§ **Exercise details**:
Below are some records; output exactly the lines from the line with "The image size is (1280, 800)." to the line with "You are a computer-use agent. Screen", both ends kept, and nothing more.

[Start of Attachment]

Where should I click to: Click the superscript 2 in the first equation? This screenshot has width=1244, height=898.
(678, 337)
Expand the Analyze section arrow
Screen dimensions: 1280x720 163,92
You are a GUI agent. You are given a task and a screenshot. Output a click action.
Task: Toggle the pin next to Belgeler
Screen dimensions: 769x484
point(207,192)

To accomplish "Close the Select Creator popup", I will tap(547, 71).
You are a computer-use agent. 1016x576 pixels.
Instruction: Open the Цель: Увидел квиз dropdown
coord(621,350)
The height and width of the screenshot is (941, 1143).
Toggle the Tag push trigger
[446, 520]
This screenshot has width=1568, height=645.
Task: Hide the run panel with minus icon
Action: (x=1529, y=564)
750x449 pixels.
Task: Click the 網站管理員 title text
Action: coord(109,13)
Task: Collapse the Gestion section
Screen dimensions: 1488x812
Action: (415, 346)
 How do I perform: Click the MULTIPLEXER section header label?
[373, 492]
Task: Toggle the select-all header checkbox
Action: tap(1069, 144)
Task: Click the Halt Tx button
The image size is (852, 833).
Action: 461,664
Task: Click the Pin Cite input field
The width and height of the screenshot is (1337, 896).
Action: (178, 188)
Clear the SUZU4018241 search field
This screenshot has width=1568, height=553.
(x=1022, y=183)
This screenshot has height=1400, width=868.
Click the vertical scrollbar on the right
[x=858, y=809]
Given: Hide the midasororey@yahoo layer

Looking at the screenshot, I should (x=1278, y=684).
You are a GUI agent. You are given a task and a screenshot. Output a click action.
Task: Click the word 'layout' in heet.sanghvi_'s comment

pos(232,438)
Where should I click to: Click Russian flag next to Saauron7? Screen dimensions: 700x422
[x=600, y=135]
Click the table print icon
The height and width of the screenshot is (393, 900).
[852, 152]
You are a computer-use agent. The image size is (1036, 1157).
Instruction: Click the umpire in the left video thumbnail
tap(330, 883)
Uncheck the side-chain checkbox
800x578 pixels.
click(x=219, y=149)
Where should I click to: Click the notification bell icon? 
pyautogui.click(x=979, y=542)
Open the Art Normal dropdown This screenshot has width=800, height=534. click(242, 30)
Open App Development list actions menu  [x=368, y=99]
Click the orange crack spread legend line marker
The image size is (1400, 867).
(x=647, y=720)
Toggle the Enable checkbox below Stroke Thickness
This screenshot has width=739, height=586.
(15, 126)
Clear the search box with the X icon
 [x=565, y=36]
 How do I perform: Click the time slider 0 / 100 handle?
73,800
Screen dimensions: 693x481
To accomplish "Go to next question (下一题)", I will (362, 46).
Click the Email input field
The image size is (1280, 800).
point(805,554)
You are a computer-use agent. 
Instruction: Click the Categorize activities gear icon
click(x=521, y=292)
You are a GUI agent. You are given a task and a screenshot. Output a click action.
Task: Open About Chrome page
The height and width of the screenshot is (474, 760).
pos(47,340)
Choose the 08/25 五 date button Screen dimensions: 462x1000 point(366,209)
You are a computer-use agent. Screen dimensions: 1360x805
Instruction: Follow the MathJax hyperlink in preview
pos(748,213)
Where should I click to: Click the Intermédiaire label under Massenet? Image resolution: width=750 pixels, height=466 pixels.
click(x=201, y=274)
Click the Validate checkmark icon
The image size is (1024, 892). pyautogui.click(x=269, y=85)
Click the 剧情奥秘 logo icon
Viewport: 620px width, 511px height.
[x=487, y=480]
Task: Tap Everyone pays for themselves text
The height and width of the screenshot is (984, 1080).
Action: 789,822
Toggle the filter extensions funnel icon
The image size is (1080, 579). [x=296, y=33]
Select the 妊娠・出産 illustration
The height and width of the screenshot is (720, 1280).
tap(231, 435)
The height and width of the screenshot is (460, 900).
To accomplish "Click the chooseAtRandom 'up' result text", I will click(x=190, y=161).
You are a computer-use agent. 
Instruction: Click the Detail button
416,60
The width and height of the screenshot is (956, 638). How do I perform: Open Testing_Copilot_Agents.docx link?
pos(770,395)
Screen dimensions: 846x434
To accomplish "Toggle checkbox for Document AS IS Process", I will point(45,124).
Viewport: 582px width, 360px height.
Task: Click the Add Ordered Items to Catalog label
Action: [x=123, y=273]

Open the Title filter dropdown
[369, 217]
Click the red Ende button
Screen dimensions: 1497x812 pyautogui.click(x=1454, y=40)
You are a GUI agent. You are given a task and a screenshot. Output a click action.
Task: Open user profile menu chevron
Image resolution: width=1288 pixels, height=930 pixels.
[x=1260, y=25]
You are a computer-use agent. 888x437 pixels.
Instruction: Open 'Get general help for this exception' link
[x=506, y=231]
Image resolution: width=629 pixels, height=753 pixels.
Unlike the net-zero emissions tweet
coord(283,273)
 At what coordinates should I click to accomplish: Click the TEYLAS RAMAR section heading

[End of Attachment]

§ **Written answer**:
The image size is (1280, 800).
point(805,554)
You are a computer-use agent. 
Instruction: Click the Categorize activities gear icon
click(x=521, y=292)
You are a GUI agent. You are given a task and a screenshot. Output a click action.
Task: Open About Chrome page
The height and width of the screenshot is (474, 760).
pos(47,340)
Choose the 08/25 五 date button Screen dimensions: 462x1000 point(366,209)
You are a computer-use agent. Screen dimensions: 1360x805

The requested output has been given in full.